Using PoS integrations is also quite comfortable for users, as they get an easy way to pay on their smartphones using the OpenTable mobile app without having to wait for the bill.
What marketing tricks does OpenTable use to hook users?
To engage more users and drive more sales, OpenTable uses a Dining Rewards program, which is a system of loyalty points. Users get 100 points for each reservation. They also get an additional 1,000 points or a chance to get a special off-peak table if a restaurant participates in the pay-for-performance marketing program.
Once users collect 2,000 points, they can convert them into a Dining Rewards Gift, which is sent via email. Users can print out this gift card or simply show it on their phone at a restaurant. Users can also purchase gift cards on the OpenTable website or redeem their loyalty points by converting them into $20 Dining Cheques that can be used at any OpenTable partner restaurant. The value of Dining Cheques varies depending on the currency. Participating restaurants submit customers’ Dining Cheques directly to the OpenTable app to get refunds.
How does OpenTable make money?
Remember that OpenTable’s main clients aren’t diners but restaurants? That’s why services for diners are absolutely free. Reservation fees and subscriptions (charged to restaurants) bring the most money to OpenTable.
OpenTable charges $1 per reservation made on the OpenTable website or app. For reservations via the widget, OpenTable charges $0.25. The only situation when restaurants don’t pay anything to OpenTable is when a reservation is made by phone.
OpenTable provides paid restaurant management software and access to their database on a subscription basis to help big chains and small restaurants alike attract patrons. There are three subscription models OpenTable offers to restaurants. Depending on their preferences and aims with the platform, they can go for a Basic, Core, or Pro plan by monthly paying $39, $249, and $449 accordingly.

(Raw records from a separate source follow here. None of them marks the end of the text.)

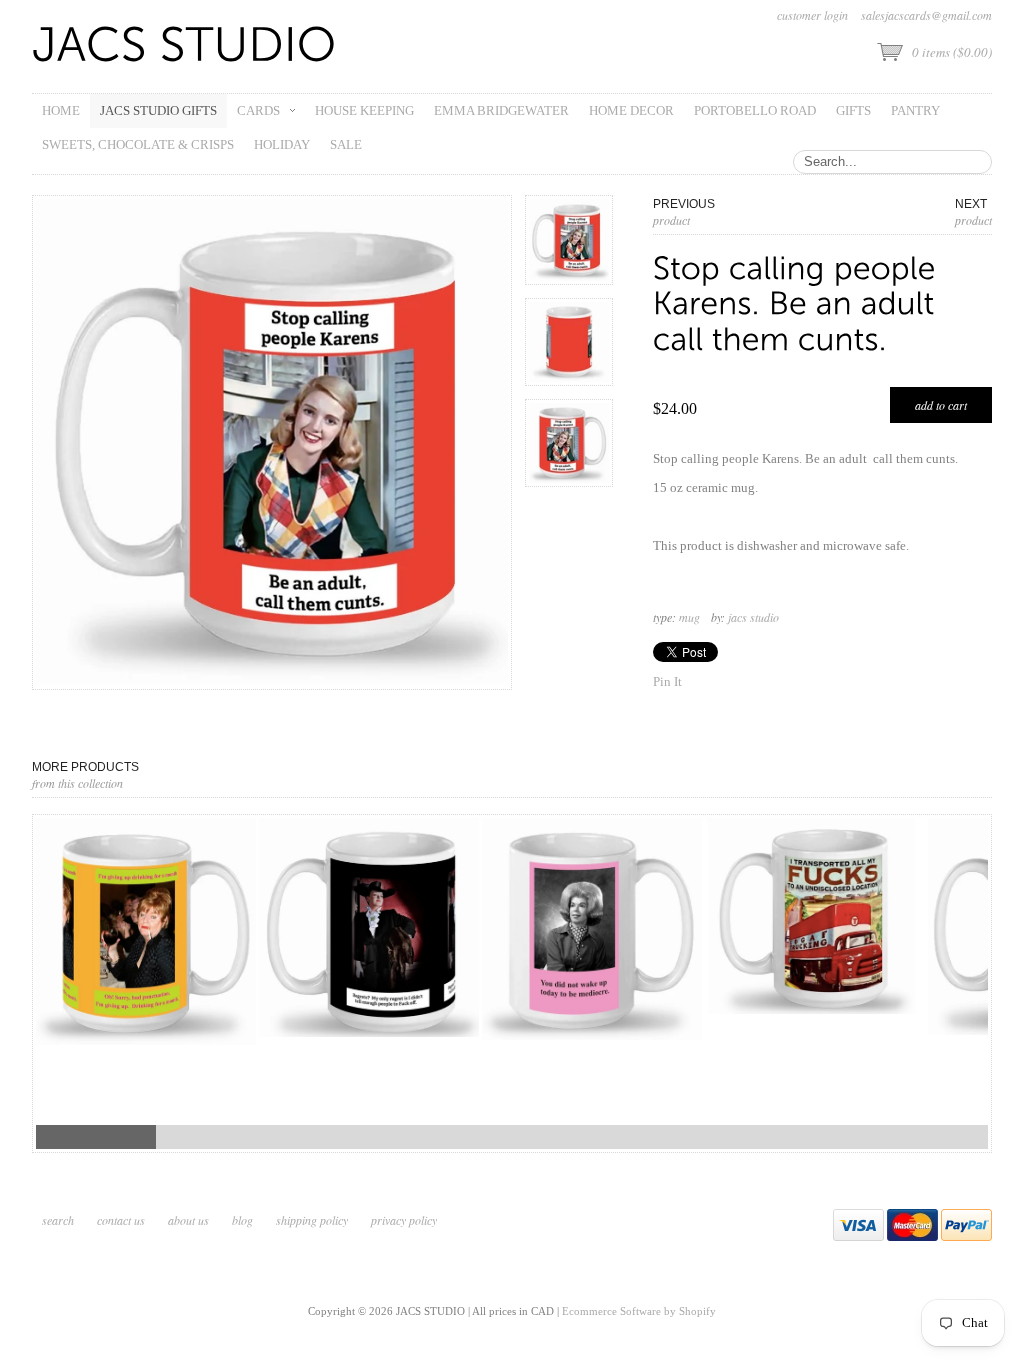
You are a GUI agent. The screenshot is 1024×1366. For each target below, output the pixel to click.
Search (58, 1220)
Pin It (667, 681)
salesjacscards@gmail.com (926, 15)
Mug (689, 617)
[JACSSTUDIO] (184, 46)
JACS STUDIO (753, 617)
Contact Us (121, 1220)
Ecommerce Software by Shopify (639, 1311)
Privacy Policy (404, 1220)
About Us (188, 1220)
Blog (242, 1220)
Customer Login (812, 15)
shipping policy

OpenTable has created a Directory API for acquiring and synchronizing restaurant data, allowing any affiliate to become an OpenTable partner. Once an affiliate integrates with the Directory API, diners can book restaurants right from the affiliate’s site or app.
According to the rules of OpenTable’s partner program, affiliates have to log over 100 seated reservations monthly before they get paid for attracting diners to the restaurant booking platform. This means that OpenTable gets new diners and revenue for free if an affiliate attracts 99 or fewer diners.
Should you create your own restaurant app?
Despite increasing interest in OpenTable, it’s clones, or similar apps, not all restaurant owners approve of the system. Some don’t see the point in spending extra money setting up an online reservation system, especially if they already have a stable customer flow. Others would like to hold tables for special customers and not just anyone. There are also restaurants that prefer sticking to old-school pen-and-paper bookings.
What’s more, the cost of OpenTable’s services is high. Maybe instead of paying money to online reservation companies, it’s better to develop your own restaurant app? Momofuku, an international group of restaurants, uses OpenTable services alongside its own reservation system. Chicago-based Alinea is a restaurant that has recently introduced its own ticketing platform. This platform allows diners to make reservations by buying tickets to the restaurant or booking them for free. This unusual idea makes guests feel as if they’re attending a show rather than going out to eat. We suggest that you take a closer look at the opportunity of growing your business without relying on any third parties.